Catherine David (born 1954) is a French art historian, curator and museum director.  David was the first woman and the first non-German speaker to curate documenta X in Kassel, Germany (21 June – 28 September 1997).   David is currently deputy director of the National Museum of Modern Art (Musée National d'Art Moderne) at the Centre Georges Pompidou.  She was born and lives in Paris.

Education and work
David studied Spanish and Portuguese literature, linguistics and art history at the Université de la Sorbonne and the École du Louvre in Paris. From 1981 to 1990 she was a curator at the National Museum of Modern Art (Musée National d'Art Moderne), Centre Pompidou, Paris.   From 1990 to 1994 she moved to the National Gallery of the Jeu de Paume (Galerie Nationale du Jeu de Paume), also in Paris, where she organized several solo and group exhibitions including: "Reinhard Mucha, Passages de l'image"; "Stan Douglas: Monodramas and Television Spots"; "Marcel Broodthaers"; "Hélio Oiticica"; "Eva Hesse"; "Jeff Wall and Chantal Ackerman: D'Est", among others. In the 1990s, she took part to a worldwide movement with Okwui Enwezor, judging art according to natural disasters, migration policies and gender war.

In 1994 David was appointed artistic director of documenta X in Kassel, staged in the summer of 1997.  She made headlines in the international art world with her original approach to documenta, where she brought her cross-sector discipline to the exhibition, inviting writers, sociologists and architects, as well as artists, to speak over the 100-day exhibition. For the first time a website was conceived as a part of the exhibition, curate by the artist and Swiss curator Simon Lamunière. Documenta X still is one of the most relevant major exhibitions of the 20th Century, a place where the ideas of Center and Periphery, Modern and Pre-Modern could be examined and understood. Catherine David lead the way to show what "political art" means, and inspired the programme of a good number of museums around Europe in the early 21st Century. 

In 1999 she went on to curate the film and video program of the XXIV Biennial of São Paulo. The following year she organized "The State of Things" for the KW Institute for Contemporary Art, Berlin.  In 2002 she took over as Director of the Witte de With Center for Contemporary Art in Rotterdam where she remained until 2004.  Over several years David was chief curator of the Musées de France (French Museum Board).  She was also artistic director of the 2009 Lyon Biennale.

__Aim 1__: In the Catherine David biography, write out the text between "Education and work" and "and gender war.", inclusive.
__Aim 2__: List every exhibition title the Catherine David biography names among those she organized at the Galerie Nationale du Jeu de Paume.

__Listed entries__:
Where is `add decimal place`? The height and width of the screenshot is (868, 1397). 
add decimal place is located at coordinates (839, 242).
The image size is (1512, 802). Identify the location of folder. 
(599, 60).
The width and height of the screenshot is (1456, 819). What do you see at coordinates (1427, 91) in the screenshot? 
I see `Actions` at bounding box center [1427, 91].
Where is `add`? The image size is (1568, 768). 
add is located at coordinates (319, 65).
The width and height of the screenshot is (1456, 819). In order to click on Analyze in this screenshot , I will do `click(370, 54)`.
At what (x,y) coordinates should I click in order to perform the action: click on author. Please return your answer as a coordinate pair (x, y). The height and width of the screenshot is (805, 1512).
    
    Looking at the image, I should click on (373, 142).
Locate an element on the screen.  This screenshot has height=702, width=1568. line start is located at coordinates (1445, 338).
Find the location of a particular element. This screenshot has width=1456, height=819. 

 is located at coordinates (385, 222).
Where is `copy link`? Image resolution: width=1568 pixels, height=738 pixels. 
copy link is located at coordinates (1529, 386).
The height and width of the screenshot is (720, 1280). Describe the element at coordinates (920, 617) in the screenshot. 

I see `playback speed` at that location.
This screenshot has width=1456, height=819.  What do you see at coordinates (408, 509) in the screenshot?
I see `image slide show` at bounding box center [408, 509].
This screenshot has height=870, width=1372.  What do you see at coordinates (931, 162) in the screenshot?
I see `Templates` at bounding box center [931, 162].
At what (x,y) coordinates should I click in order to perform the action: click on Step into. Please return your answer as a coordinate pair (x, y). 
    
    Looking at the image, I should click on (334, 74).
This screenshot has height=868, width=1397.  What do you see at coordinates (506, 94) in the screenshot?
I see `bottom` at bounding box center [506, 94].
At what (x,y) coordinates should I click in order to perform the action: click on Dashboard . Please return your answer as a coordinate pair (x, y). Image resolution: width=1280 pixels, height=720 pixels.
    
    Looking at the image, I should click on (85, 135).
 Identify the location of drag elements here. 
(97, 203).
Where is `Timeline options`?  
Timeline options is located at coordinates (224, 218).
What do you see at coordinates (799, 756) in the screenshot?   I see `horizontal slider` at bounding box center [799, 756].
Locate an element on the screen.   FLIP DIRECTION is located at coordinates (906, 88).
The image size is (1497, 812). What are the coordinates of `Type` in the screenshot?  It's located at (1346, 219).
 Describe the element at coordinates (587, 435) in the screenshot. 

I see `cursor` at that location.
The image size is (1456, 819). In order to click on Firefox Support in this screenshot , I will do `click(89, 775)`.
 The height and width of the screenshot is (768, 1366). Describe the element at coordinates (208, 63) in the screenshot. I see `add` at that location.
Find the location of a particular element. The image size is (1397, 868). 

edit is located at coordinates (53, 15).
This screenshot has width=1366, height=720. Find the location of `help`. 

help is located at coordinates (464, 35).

__Full response 1__:
Education and work
David studied Spanish and Portuguese literature, linguistics and art history at the Université de la Sorbonne and the École du Louvre in Paris. From 1981 to 1990 she was a curator at the National Museum of Modern Art (Musée National d'Art Moderne), Centre Pompidou, Paris.   From 1990 to 1994 she moved to the National Gallery of the Jeu de Paume (Galerie Nationale du Jeu de Paume), also in Paris, where she organized several solo and group exhibitions including: "Reinhard Mucha, Passages de l'image"; "Stan Douglas: Monodramas and Television Spots"; "Marcel Broodthaers"; "Hélio Oiticica"; "Eva Hesse"; "Jeff Wall and Chantal Ackerman: D'Est", among others. In the 1990s, she took part to a worldwide movement with Okwui Enwezor, judging art according to natural disasters, migration policies and gender war.

__Full response 2__:
- "Reinhard Mucha, Passages de l'image"
- "Stan Douglas: Monodramas and Television Spots"
- "Marcel Broodthaers"
- "Hélio Oiticica"
- "Eva Hesse"
- "Jeff Wall and Chantal Ackerman: D'Est"